Frederick Engram, University of Texas at Arlington – Teaching The Truth Should Not Be Controversial
Teachers aren’t always allowed to teach what they believe.
Frederick Engram, assistant professor of instruction at the University of Texas at Arlington, explains why.
Dr. Frederick V. Engram Jr, is an Assistant Professor of Instruction with a joint appointment in the Department of Criminology/Criminal Justice and the Center for African American Studies at the University of Texas Arlington. Dr. Engram also holds an affiliate faculty role in the Department of Educational Leadership and Policy Studies within the College of Education. Dr. Engram uses critical race theory to help make sense of the African American experience with racism within both the higher education and criminal justice systems. Dr. Engram has published his work within media outlets such as Blavity, Diverse Issues in Higher Education, and Forbes. He is also a TEDx and nationally requested keynote speaker.

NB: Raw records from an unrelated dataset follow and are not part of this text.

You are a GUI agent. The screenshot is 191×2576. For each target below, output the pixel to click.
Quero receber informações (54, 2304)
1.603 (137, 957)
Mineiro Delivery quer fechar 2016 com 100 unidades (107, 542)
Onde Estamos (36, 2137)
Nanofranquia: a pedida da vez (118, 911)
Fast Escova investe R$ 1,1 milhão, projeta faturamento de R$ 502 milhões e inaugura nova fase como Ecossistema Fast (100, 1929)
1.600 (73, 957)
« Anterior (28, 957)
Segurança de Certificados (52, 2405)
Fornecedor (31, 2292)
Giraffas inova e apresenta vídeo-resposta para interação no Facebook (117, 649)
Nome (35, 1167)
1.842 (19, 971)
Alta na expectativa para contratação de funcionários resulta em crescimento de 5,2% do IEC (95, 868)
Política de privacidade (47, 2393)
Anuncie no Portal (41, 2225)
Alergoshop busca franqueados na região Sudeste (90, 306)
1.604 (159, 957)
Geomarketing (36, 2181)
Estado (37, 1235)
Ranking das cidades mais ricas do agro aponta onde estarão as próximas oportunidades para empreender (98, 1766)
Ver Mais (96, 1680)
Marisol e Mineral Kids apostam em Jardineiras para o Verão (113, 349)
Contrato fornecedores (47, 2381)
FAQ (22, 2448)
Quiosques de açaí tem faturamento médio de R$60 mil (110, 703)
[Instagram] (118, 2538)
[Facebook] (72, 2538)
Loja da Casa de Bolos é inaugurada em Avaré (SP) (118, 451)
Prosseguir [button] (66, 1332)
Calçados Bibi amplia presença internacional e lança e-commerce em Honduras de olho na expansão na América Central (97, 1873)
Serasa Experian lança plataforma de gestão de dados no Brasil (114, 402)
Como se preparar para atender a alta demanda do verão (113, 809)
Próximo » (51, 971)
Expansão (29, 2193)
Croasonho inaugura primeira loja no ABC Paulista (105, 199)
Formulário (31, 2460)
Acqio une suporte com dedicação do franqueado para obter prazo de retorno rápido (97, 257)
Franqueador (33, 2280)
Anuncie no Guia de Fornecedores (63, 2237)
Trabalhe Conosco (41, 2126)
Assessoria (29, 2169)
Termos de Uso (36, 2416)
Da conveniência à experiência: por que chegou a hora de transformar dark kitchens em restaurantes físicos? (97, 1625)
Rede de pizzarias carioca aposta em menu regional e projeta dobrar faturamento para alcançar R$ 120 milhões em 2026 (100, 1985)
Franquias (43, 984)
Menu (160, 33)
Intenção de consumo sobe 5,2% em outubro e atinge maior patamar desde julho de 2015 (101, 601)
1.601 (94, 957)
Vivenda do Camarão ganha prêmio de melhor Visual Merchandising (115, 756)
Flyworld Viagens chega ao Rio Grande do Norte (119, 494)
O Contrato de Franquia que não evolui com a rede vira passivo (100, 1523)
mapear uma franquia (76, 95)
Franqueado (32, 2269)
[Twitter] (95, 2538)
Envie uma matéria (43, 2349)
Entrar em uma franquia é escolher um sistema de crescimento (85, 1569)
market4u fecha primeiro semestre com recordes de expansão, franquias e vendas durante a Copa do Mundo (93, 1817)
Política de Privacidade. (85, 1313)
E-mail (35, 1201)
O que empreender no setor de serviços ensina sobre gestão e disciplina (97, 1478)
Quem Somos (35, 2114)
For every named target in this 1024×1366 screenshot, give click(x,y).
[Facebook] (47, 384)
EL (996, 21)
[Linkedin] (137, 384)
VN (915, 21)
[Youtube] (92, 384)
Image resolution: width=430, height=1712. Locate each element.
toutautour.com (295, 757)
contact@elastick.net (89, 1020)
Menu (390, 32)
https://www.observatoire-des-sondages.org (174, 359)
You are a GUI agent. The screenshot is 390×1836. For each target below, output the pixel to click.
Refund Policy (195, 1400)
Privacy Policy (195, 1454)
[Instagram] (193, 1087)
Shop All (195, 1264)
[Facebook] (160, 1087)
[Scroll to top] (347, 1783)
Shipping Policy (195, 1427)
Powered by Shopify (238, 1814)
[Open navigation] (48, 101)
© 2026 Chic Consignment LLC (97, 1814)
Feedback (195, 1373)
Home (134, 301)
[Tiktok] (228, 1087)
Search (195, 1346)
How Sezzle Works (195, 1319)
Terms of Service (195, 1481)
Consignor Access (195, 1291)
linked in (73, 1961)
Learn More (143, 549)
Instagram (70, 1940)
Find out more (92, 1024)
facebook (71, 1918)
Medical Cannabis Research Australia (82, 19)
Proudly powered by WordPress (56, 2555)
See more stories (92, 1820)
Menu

Teaching The Truth Should Not Be Controversial
Teaching the truth should not be controversial! As educators we find ourselves at the crossroads of a real racial reckoning. Where we have the moral obligation to decide to tell the truth or to continue to protect the oppressive voice. All across the country laws are being placed on the books aimed at silencing the most horrific parts of American history. Why? Because the truth of our past does not fit the narrative of their today.
62 years ago, then six-year-old Ruby Bridges had to be escorted to and from school by U.S. Deputy Marshals. Six years of age means that young Ruby was merely a first grader. Meanwhile today, all across the country in school board and legislative hearings we hear white parents demanding the elimination of stories like Ruby’s from textbooks. We see the smearing of critical race theory and the lumping in of all things related to American history as a means to eliminate them all. Critical race theory is not taught in schools.The only way for us to move beyond the horror of the past is to recognize its very real existence and how it is still affecting us today. No amount of racial neutral or colorblind rhetoric will ever bring us together.
Pretending that the enslavement of thousands of Africans in this country did not create the racial divide that still breeds tension today is ill conceived. We need the work of Nikole Hannah Jones and the 1619 project just like we need the work of Derrick Bell, and James Baldwin. The truth about Black history is that it is also American history and white and other non-Black students deserve the same opportunity to learn about it even if it is uncomfortable. It is in our discomfort that we are allowed to grow.